Oh, I'm sorry to hear that you are kicking Hal to the curb. Wait...no, I'm not...good riddance to him!!! You've put up with his antics long enough, and I think deep down, you know you two are not good for each other.


----------



## webster2 (May 19, 2011)

Hal's a brute, good riddance!


----------



## adagio (Jun 25, 2012)

Yeah, it's a difficult breakup, but I know it's best for both of us...well...it's best for me, at least! We've been together for so long, so I'm sure there will be some scars that go along with this. At least I get half!


----------



## Andros (Aug 26, 2009)

adagio said:


> I got a present from my endo in the mail yesterday: images from my ultrasound! I brought them to work today so I could look at them, so I thought I'd share with you all.
> 
> This is HAL, my 3cm nodule. It's not a view of HAL at it's largest point, but this one was the most impressive. Sorry, I didn't save any images of the 7mm nodule. It isn't nearly as cool-looking as this one!
> 
> *Sigh*...19 more days and HAL and I part ways...
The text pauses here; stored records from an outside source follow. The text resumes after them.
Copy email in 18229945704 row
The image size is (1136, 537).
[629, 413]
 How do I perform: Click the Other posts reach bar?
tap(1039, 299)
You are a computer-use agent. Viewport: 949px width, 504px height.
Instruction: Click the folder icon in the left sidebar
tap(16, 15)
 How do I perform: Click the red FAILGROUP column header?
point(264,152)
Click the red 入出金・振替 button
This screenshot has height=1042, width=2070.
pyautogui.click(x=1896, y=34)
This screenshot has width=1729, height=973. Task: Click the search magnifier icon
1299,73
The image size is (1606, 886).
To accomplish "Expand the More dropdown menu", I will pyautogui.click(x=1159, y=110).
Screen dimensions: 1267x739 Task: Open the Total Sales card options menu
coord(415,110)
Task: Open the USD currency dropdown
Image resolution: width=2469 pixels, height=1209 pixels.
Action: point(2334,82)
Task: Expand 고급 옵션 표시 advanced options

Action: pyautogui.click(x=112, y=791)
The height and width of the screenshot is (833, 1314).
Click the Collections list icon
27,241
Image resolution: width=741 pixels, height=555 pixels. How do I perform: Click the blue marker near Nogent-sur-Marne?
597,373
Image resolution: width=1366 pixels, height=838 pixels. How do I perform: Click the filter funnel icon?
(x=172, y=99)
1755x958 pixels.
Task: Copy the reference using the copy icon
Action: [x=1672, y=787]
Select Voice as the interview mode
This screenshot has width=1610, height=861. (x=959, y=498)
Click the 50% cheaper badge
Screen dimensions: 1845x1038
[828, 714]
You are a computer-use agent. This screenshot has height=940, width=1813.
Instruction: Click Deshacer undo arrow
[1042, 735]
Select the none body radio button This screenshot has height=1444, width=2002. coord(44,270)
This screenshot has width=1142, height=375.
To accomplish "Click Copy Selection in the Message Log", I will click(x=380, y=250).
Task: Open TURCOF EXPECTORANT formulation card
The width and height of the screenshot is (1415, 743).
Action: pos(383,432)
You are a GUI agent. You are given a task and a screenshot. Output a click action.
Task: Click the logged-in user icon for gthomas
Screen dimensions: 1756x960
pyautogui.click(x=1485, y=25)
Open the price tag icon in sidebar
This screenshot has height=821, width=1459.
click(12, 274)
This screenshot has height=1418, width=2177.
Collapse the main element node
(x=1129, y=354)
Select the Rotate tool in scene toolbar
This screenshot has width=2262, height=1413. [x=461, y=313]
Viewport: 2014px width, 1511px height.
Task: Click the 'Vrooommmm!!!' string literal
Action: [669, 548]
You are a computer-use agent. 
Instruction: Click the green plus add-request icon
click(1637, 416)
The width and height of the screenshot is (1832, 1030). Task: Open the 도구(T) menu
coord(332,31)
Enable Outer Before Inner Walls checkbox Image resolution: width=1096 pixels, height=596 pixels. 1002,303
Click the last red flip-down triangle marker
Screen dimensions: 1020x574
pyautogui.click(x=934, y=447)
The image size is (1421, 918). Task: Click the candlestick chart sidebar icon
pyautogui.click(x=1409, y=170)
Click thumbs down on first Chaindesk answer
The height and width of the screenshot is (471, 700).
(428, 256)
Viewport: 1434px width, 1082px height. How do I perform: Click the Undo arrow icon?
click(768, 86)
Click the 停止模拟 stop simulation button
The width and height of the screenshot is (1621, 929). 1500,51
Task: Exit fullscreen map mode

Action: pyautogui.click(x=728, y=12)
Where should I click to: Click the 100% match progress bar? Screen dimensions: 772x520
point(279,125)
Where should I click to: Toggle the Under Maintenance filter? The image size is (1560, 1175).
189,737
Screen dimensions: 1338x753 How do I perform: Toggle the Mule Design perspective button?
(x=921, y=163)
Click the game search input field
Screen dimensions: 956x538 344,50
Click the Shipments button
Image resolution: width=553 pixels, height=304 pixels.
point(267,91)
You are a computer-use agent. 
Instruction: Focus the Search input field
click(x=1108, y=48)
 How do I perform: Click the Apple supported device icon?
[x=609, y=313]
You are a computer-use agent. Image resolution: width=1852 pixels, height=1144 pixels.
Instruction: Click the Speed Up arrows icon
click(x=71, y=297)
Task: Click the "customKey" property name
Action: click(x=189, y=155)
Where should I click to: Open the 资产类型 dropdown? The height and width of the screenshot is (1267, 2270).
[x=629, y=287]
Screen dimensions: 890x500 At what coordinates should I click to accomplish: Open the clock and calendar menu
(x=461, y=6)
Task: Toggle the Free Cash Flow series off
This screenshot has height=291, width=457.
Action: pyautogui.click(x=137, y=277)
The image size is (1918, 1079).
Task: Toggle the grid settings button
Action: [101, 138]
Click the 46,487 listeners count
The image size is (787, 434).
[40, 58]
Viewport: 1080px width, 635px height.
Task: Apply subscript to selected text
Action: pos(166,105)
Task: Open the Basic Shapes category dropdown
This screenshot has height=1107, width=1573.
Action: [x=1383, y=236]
Wow!!! HAL looks like a very very "bad boy!" You will be so glad to get this over with!!!


----------



## adagio (Jun 25, 2012)

"Over with" - that's exactly what I'm looking forward to! You couldn't have said it any better!

It's still 17 days away, and I wish it would hurry up. Of course, I've got this cold that just won't let go, so I have to get over that first. Maybe it's a good thing it's 17 days away. It gives me time to recover and be über-healthy! The cold has until Thursday to be gone. If not, things will get ugly around here...

Pre-op blood work and physical is done...dentist tomorrow...just made the first pre-payment on the surgery...dang it, this is really happening, isn't it? Are we there yet?


----------